Aims To determine the impact of HeadSmart upon public awareness of brain tumours in childhood

Introduction The HeadSmart campaign (www.headsmart.org.uk) aims to disseminate the RCPCH endorsed Brain Pathways Guideline and to reduce the median symptom interval for childhood brain tumours to 5 weeks in the UK.

Methods HeadSmart aims to raise public and professional awareness of brain tumour symptomatology and indications for brain scanning. HeadSmart was marketed in June 2011 through a media campaign launch estimated to reach 10 million. Public awareness was evaluated in February 2011 and in October 2011 by face-to-face omnibus survey using computer-assisted personal interviewing. Questions concerning sources of medical advice, awareness of brain tumour symptoms and signs and time to seeking medical advice were asked. Awareness of HeadSmart was assessed in the post survey.

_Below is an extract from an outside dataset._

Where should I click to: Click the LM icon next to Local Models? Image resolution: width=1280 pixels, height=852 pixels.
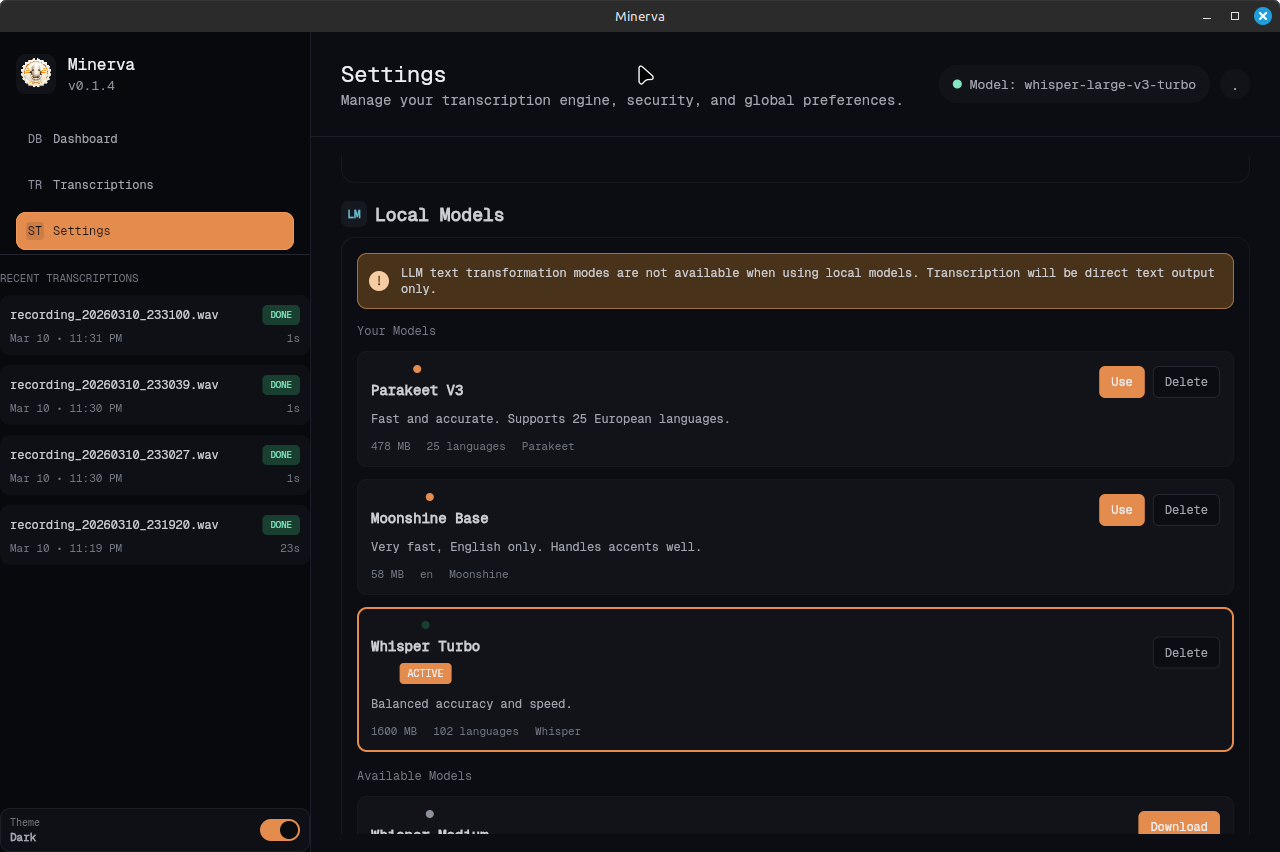354,214
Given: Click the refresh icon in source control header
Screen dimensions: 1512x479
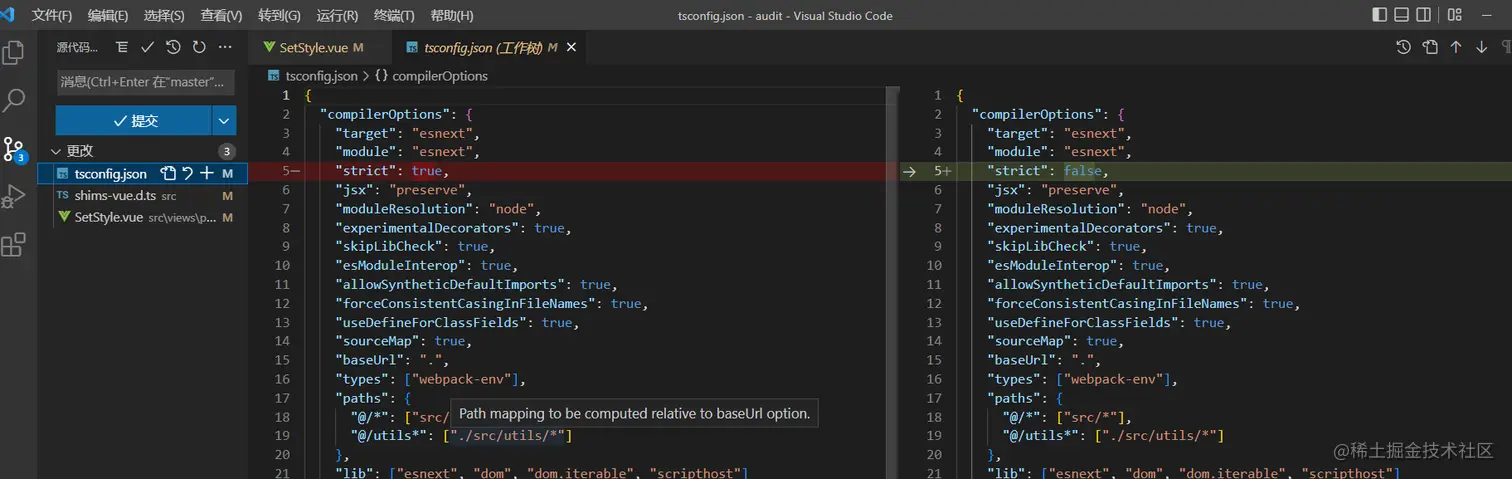Looking at the screenshot, I should coord(199,47).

Results 647 (Pre) / 648 (Post) responses of the UK public were obtained. 89% (Pre) / 88% (Post) were in regular contact with children or young people. Preferred sources of medical advice / information included GP (64 / 56%), NHS Direct telephone helpline (43% / 36%), NHS Direct website (32% / 27%), speaking to the parent or guardian (43%/39%) and speaking to a friend or relative (42% / 40%). Over 80% of respondents were aware that headaches, vomiting, seizures or fits, and visual problems were strongly indicative of brain tumour. Respondents also aware that poor balance and coordination (79%/77%), change in behaviour (65%/57%) were indicative. Only 11-46%/9-46% were aware that abnormal head position, lethargy, weight loss, delayed / arrested / abnormal puberty and polyuria and polydipsia were associated with brain tumour. 42%/35% would discuss any of the symptoms listed with a doctor within 48 hours and 60%/57% within 2 weeks. Pubertal abnormalities were not identified as appropriate for urgent discussion with a doctor. 11% of post launch cohort were aware of HeadSmart.

Conclusions The HeadSmart launch achieved an 11% awareness in the UK population. The public are least aware of head tilt, lethargy, weight loss and endocrine symptoms (puberty and diabetes insipidus) as being potentially indicative of a brain tumour. These symptoms will be the focus of future marketing seeking to reach >70% UK population by 2013.